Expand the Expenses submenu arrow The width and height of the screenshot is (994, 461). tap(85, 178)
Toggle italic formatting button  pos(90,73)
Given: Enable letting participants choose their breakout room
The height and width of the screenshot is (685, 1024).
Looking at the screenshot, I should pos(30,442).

....

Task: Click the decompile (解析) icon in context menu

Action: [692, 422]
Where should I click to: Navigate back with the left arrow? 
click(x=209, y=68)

....

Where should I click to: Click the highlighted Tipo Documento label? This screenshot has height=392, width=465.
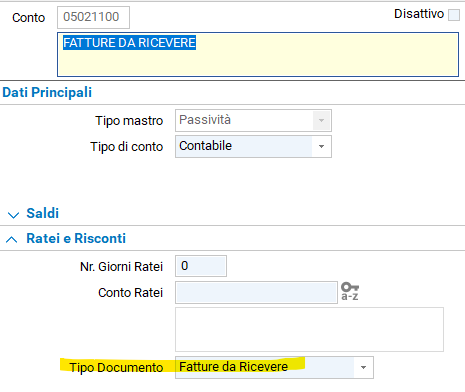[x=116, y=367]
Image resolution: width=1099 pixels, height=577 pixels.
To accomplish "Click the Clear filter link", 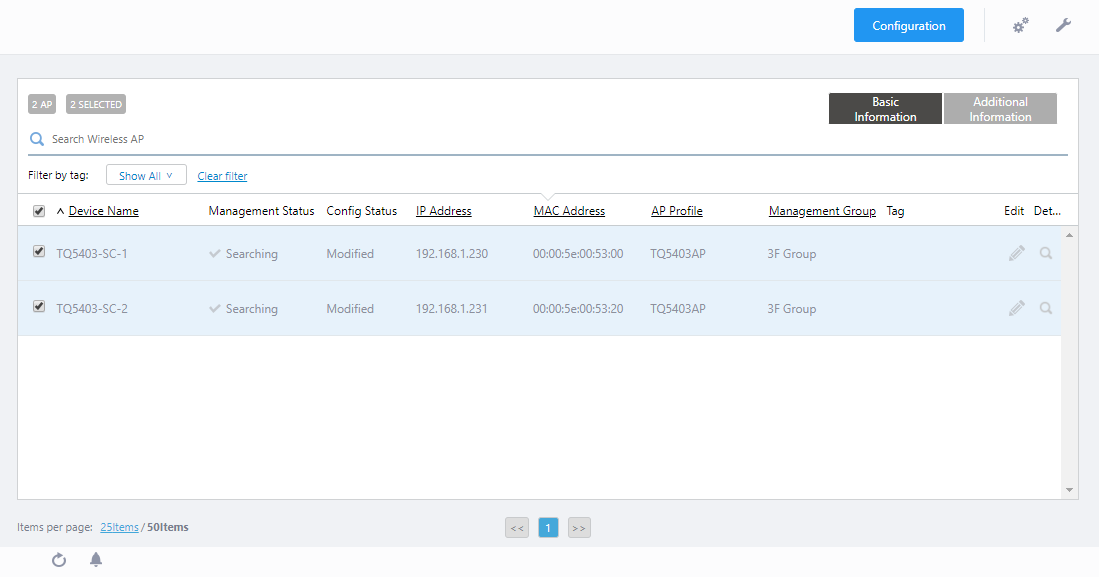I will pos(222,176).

....

▶ _PROBLEM DESCRIPTION_: Lay out the rows starting at the line containing "Where should I click to: Navigate" and ending at the line containing "click(x=209, y=68)" as a JSON list of strings, one per line, omitting blank lines.

▶ _SOLUTION FOR THIS TASK_:
[
  "Where should I click to: Navigate back with the left arrow? ",
  "click(x=209, y=68)"
]